RROD Explained: You Play Too Much

By  |  Monday, August 31, 2009 at 2:31 pm

redringofdeathMicrosoft’s never been particularly forthcoming about the Xbox 360’s hardware issues. The company said earlier this year that the worst troubles are behind us, only to see new problems spring up. We’ve never heard an official failure rate (estimates vary, wildly), and after all this time, there’s no way to tell whether a working console is destined to get the dreaded Red Ring of Death.

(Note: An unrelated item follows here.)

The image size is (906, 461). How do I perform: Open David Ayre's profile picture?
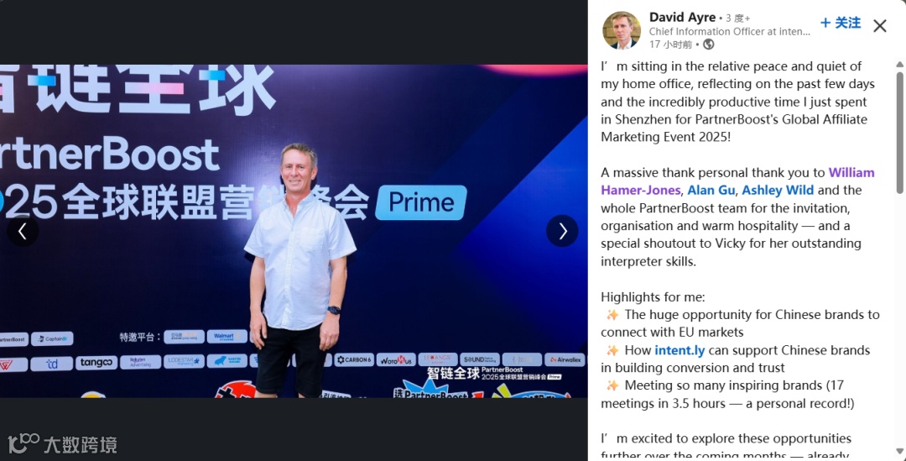point(621,30)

So Eurogamer did the logical thing and asked a third-party console repairman, and learned that a major problem in today’s console failures is “cumulative damage.” In other words, the longer you own and play a console, the more likely it is to die.

Sony fanboys shouldn’t be laughing: Engineer Darren Thickbroom of Colchester Computers told Eurogamer that he’s seeing more and more Playstation 3 consoles come in for the so-called “Yellow Line of Doom.” Sure, Thickbroom is just one engineer, but his analysis does check out with my own Xbox 360 experience. After almost three years of use, my console suddenly and inexplicably stopped working a couple weeks ago, flashing the three red lights I’d heard and written so much about.

Of course, you can’t blame the console owner for playing the console. What’s really problematic, according to Thickbroom, is the general design of the latest machines, which pack powerful hardware into a tiny container. “Everything’s combined into such a small space, the heatsinks on the GPU are relatively small, there’s a lot of heat to dissipate and it can’t do it,” he said. Over time, the trapped heat warps the console’s motherboard, eventually hitting a breaking point.

Maybe instead of wishing for ultrathin consoles, we should by lobbying for the Playstation 3 Big and the Xbox 360 Fat. I’d rather have a fully-functional colossus in my entertainment center than a slim and sexy brick.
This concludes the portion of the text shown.